------ EXERCISE DATA ------

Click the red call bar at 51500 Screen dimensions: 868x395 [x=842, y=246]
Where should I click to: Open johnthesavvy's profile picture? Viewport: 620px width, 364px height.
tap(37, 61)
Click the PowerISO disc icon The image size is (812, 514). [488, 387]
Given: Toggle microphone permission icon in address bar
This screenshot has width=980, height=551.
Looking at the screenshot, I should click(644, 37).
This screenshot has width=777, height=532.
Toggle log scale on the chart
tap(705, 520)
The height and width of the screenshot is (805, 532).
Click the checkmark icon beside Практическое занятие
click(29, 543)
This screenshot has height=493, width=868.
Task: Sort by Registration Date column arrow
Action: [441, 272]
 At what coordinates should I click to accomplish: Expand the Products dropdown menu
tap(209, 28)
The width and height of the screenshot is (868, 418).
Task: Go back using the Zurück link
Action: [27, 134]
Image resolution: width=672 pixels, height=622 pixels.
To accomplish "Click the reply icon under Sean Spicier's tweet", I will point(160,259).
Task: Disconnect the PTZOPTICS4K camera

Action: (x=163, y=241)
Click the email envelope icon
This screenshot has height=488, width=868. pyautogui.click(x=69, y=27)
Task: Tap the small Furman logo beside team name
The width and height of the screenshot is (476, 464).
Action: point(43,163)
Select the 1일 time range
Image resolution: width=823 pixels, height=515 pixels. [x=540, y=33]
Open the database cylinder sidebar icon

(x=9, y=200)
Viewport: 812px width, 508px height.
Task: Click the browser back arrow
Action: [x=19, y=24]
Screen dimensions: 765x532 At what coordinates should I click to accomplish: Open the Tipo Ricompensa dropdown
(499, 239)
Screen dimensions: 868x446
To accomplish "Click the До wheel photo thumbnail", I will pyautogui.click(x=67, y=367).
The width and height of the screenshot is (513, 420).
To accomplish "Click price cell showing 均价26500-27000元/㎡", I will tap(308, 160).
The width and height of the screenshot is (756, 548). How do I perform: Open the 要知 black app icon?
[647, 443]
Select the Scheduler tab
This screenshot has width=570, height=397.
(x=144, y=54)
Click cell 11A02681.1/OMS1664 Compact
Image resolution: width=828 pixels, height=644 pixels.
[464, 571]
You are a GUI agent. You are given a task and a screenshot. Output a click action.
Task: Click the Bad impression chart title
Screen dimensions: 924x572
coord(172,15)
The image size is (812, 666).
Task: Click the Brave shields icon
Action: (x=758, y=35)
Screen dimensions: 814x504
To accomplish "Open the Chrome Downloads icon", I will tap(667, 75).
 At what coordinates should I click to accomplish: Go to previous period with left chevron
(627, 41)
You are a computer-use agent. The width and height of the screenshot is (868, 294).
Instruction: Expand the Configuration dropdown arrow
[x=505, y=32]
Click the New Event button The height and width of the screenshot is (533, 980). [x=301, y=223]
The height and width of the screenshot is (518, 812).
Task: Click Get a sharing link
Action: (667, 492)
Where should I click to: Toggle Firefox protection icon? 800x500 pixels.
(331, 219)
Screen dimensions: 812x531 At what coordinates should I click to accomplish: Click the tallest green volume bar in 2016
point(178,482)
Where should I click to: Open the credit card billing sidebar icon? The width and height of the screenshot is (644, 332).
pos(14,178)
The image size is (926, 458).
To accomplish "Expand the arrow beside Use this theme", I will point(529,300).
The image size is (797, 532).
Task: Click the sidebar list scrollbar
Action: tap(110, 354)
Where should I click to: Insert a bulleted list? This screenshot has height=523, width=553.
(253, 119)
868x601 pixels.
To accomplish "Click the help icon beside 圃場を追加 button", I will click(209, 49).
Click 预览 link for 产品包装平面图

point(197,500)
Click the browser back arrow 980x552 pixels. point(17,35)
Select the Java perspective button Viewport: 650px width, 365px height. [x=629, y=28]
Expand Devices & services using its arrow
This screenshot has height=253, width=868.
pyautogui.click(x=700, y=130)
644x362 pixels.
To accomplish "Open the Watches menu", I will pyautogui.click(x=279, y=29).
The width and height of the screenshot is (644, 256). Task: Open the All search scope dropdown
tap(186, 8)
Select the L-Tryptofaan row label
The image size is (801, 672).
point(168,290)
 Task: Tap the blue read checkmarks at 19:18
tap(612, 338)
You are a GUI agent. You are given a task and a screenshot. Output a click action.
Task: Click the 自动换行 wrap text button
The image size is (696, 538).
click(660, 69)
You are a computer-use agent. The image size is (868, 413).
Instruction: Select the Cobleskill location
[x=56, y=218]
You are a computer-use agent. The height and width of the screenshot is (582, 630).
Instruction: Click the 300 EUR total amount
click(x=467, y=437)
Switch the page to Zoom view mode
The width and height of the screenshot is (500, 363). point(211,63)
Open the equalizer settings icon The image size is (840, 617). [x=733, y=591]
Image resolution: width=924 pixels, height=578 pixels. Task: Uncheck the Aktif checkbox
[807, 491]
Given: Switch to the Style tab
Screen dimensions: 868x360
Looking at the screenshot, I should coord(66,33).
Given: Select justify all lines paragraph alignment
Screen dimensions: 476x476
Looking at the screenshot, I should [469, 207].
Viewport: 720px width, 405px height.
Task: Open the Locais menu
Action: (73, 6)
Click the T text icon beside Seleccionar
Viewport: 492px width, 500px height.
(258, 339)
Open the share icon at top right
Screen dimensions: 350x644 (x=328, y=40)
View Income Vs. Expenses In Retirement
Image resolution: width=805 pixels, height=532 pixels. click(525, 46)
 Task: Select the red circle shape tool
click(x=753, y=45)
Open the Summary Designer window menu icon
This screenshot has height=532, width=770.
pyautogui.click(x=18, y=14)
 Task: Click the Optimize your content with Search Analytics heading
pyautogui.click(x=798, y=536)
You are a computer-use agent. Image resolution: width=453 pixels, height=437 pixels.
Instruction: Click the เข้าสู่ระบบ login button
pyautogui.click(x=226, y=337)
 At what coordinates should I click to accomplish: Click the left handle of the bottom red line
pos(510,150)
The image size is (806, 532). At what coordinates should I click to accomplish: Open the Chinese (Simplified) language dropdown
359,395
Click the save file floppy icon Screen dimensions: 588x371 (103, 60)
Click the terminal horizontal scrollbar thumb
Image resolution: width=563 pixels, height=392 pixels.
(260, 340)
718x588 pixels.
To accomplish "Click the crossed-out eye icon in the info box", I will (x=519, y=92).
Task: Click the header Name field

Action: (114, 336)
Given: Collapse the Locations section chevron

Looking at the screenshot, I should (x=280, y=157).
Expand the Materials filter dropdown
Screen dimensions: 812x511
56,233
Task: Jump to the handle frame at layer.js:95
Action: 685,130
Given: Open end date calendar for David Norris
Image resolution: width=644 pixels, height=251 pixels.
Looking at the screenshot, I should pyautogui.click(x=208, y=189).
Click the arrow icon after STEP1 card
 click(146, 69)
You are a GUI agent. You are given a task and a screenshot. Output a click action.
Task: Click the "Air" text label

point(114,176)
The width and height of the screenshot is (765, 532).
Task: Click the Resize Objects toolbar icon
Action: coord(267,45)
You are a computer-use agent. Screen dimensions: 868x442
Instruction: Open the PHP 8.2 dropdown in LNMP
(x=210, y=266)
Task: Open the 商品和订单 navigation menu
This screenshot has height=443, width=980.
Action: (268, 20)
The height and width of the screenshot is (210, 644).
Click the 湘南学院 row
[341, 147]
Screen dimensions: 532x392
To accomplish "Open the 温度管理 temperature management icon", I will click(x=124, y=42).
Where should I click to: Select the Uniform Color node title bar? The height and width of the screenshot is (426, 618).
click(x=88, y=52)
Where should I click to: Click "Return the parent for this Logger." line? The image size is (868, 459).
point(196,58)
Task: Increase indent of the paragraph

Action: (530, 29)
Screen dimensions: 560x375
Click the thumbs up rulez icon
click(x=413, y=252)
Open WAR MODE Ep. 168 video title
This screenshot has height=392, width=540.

------

PROBLEM DETAILS
Say how many lines in the records hold "cell", with the number as the whole reply.

ANSWER BELOW
2